I wish to consider three Scottish poets whose work has been strongly marked by a specific environment, each environment being topographically identifiable and describable, but at the same time being the occasion for great extensions of meaning. W. S. Graham (1918-86) was born and brought up in Greenock, on the Firth of Clyde, but then moved south and lived for the rest of his life on the coast of Cornwall. In both environments he was on the edge of the sea, and the sea dominates his poetry, as both a literal and a metaphorical presence. Hamish Henderson (b. 1919) served as an officer with the Highland Division in North Africa during the Second World War, and his poetry starts out by dealing with the actual conditions of desert warfare but also opens much more widely into thoughts and feelings about 'the desert' as such. Tom Leonard (b. 1944), born and brought up in Glasgow, has committed himself to developing a Glasgow poetry which will not only recreate a range of social experience within that city but will frequently use the language(s) of Glasgow speech; all this within a broader recognition of the meaning and importance of 'the city'. The three environments, although two are natural and one is man-made, hold tensions and oppositions which make them attractive to poets.

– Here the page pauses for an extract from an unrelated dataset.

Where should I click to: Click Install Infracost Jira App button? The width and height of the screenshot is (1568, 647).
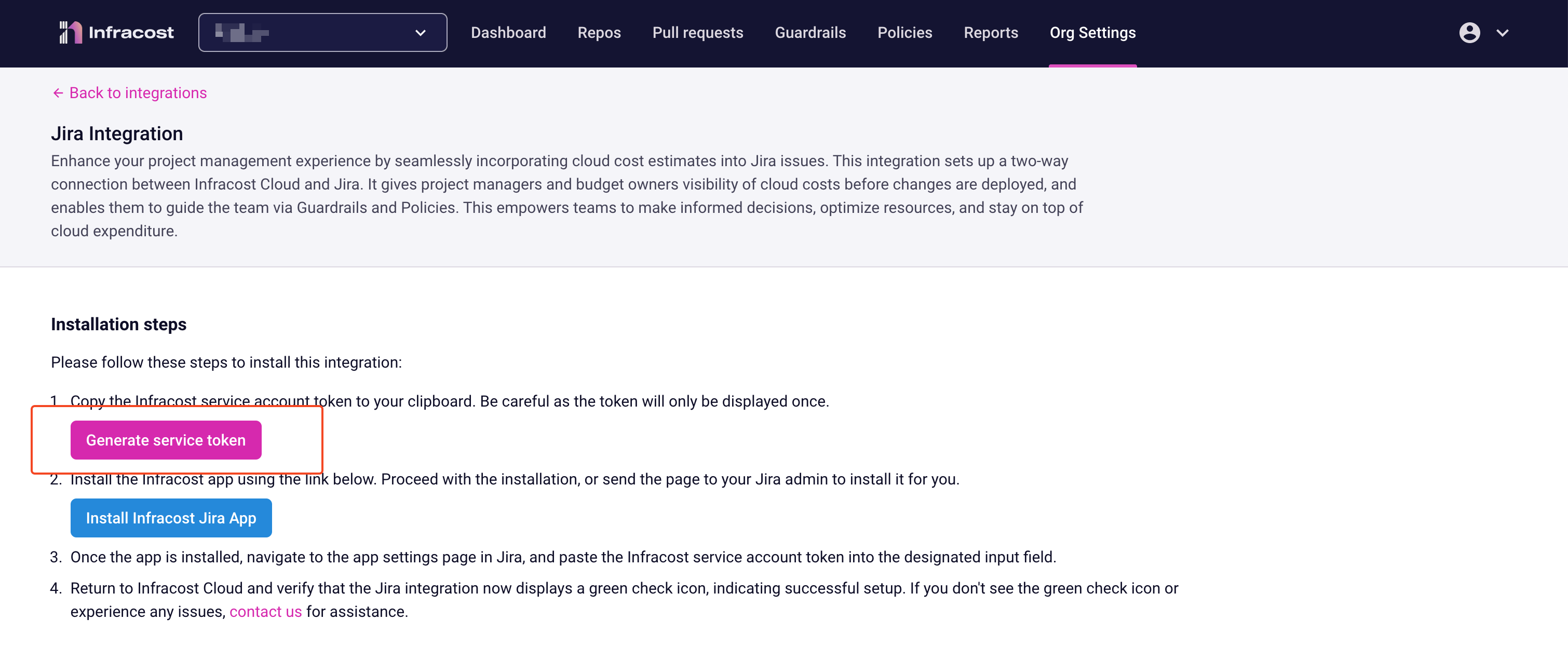(x=170, y=517)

The sea is the most alien, the most uninhabitable except briefly (in boats) or under special conditions (on oil-rigs); yet a source and image of both life (fishing; biological evolution) and death (drowning). The desert, dangerous and precarious to live in, a challenge to resourcefulness and survival, baffling in its dune-shifting and mirages, can yet be magnetic to certain temperaments for its colours, its silences, its starry skies, its strange extremes of heat and cold, its buried or half-buried relics of ancient cultures. And the city, which for some may be as dangerous and precarious as the desert, is also a wonderfully varied and vigorous arena for every sort of human relationship and action and voice; alienating to some, and to others as natural as the sea is to fish.